Monetary policy meeting minutes from the Reserve Bank of Australia will drive the action in AUD ahead of the German ZEW economic sentiment report at the start of the European session. Canadian inflation data will be important for the loonie as traders get a feel for whether the Bank of Canada was right to pause interest rate hikes at its last meeting. Speaking after the BoC left its benchmark rate at 4.50%, Senior Deputy Governor Carolyn Rogers said: “It’s a conditional pause, though. If economic developments unfold as we projected and inflation comes down as quickly as we forecast in the January Monetary Policy Report (MPR), then we shouldn’t need to raise rates further.”

Earnings: Nike (NKE)



Fed Day: The Federal Reserve faces a dilemma – raise rates by 50bps, 25bps, pause, or even cut. Financial stability has come under pressure with bank failures in the US, but inflation remains too high, leaving the FOMC with a big call to make. Markets favour a smaller 25bps hike to signal calm, but Jay Powell will face a tough line of questioning whatever the Fed opts to do. We saw last year how the Bank of England was able to deliver emergency stimulus to prevent financial instability without disrupting its longer-term monetary policy goals.

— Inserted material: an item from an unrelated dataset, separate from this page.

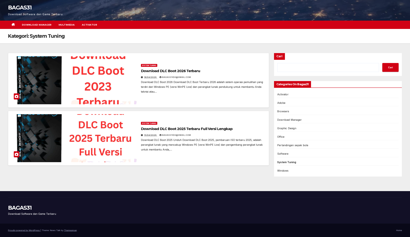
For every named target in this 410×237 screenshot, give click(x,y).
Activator (89, 24)
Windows (282, 170)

The Swiss National Bank (SNB) interest rate decision will be overshadowed by Credit Suisse news, so it’s the Bank of England that could provide some interest. The UK Chancellor last week said inflation would be back down to 2.9% by the end of the year, which coupled with the recent turmoil in financial markets, might be enough to persuade the Monetary Policy Committee to pause rate hikes.

Earnings: General Mills (GIS)



The week rounds out with a batch of economic data. GfK consumer confidence in the UK is first up before retail sales figures are released. In Europe the latest flash manufacturing and services PMIs are expected to show some improvement. US and UK PMIs are also due, as is the latest round of US retail sales and durable goods orders.